Hello from South Africa :wave: Our team is thinki...
# terraform
d
Hello from South Africa 👋 Our team is thinking about how to make it easier for development teams to use terraform to bring up cloud resources in a way that they can control the things they care about, and not worry about the things that they don't. The set of things that "they don't need to care about but the platform team should" isn't particularly well defined at the moment, but I think we'll figure out where that boundary lies as we walk down the road. Simply put, we're trying to achieve for terraform what helm did for the kubernetes ecosystem. How to go about doing that though is complicated. We've been toying with a couple of things - a templating solution; trying to build modules intelligently; leaving everything up to the developer but running an aggressive linter over their plans Wondering if anyone else has been trying to do something similar and what the experience has been or if any ideas pop to mind for anybody?
m
Hi Delano, nice meeting you! At Bose Corporation we did something similar and we wanted to make IaC a real thing amongst our developers.

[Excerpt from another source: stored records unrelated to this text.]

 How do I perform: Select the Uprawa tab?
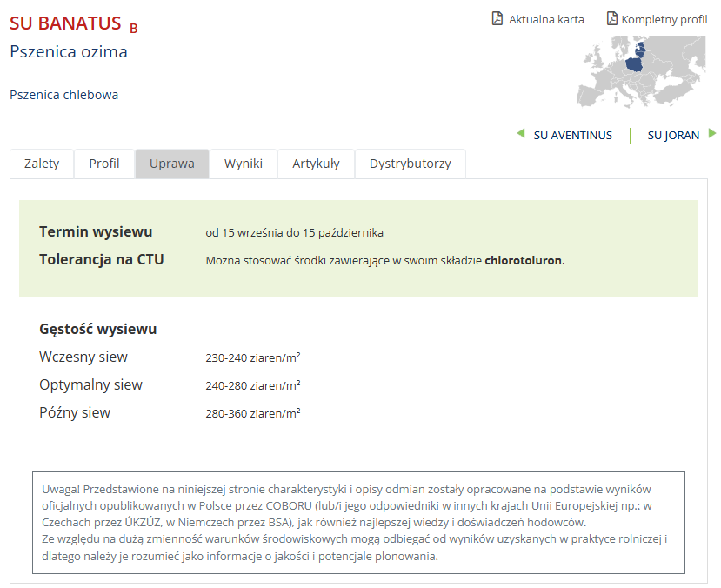point(172,164)
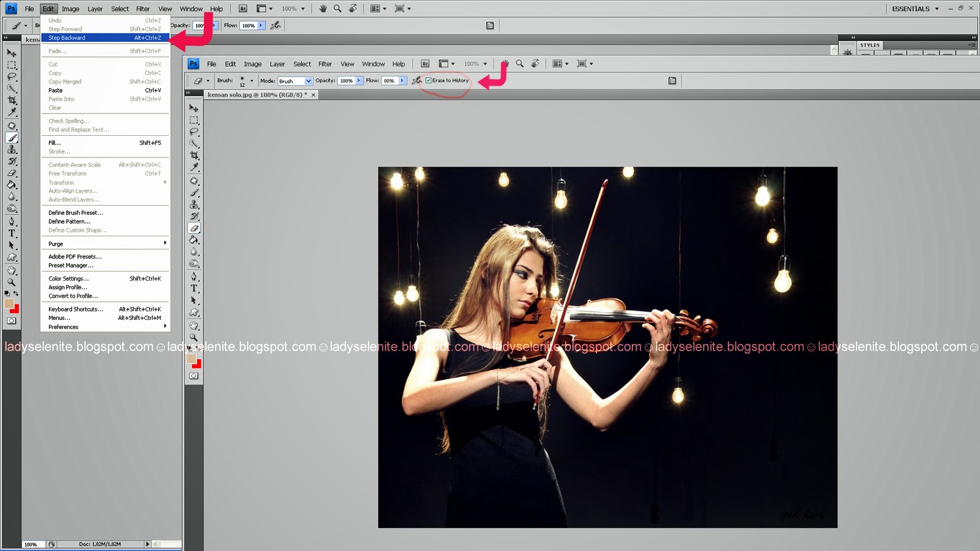This screenshot has height=551, width=980.
Task: Expand the ESSENTIALS workspace switcher
Action: [936, 8]
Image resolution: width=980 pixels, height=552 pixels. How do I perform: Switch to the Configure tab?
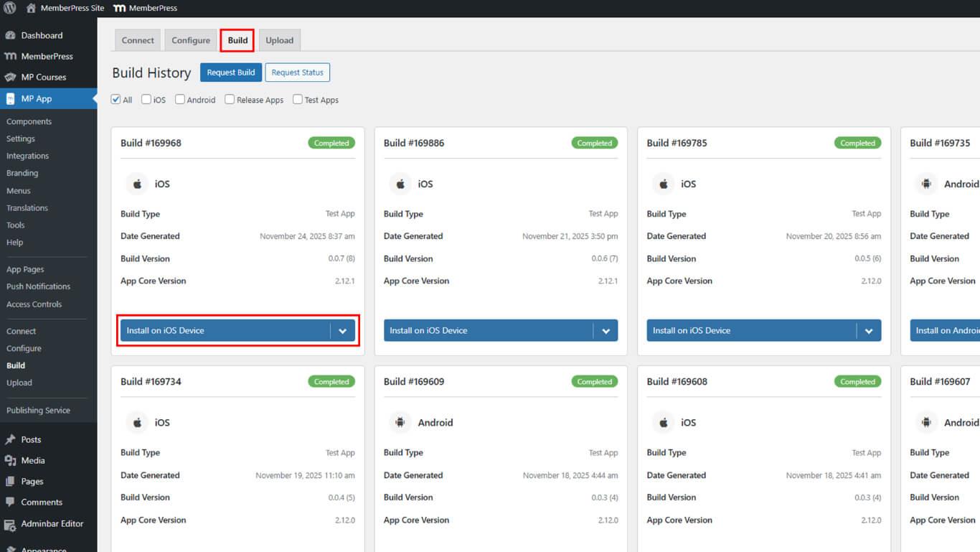click(x=191, y=40)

In the past the majority of the infrastructure development teams owned was provisioned manually, the majority of the infrastructure managed by one or more dedicated cloud teams was a mix of manual work vs scripted vs IaC (Terraform, CDK, Cloudformation, ...) We have built a robust wrapper that references and/or incorporates a number of terraform modules who can be toggled on or off depending the developer needs. The terraform modules are distinct sets of capabilities with automatic documentation generation, versioning system, metadata registry and a whole range of default, recommended or required configurations. All inputs of the modules can be set through the wrapper but if not set the result will be provisioned with default values which is our way of creating golden paths. We have built a CLI and API developers can use to get their copy of a wrapper stack in a dedicated code repository based on the details they’ve provided. The API is kept up-to-data automatically based on the metadata we store of each module. Example: If a developer needs a VPC and an EC2 instance he would toggle on the VPC and EC2 module and the EC2 instance will be provisioned nicely in that newly created VPC. If the developer already has a VPC and just wants to have another EC2 instance, he would only toggle on the EC2 module and has to provide the existing VPC ID.
d
Thats pretty cool! Thanks Maarten. How do you guys deal with updates to infrastructure through the CLI?
m
The CICD pipeline shipped with the code repository you get when requesting a new stack, is the only way to update the corresponding cloud resources. The wrapper applies pessimistic versioning for the terraform modules so every pipeline execution would apply up until the latest patch version of every terraform module. Currently minor and major version can be updated directly in the code repository only but we have something on our roadmap to push or handle those updates through the CLI or API which would in essence do the same thing (updating the code repository and using the pipeline to cary it out). Similar to the metadata we collect when building the terraform modules, we also collect metadata about the stacks that were created so we know at any time which stack uses which version and theoretically we could prepare and initiate merge request or change request in the developer’s code repository automatically when updates are required.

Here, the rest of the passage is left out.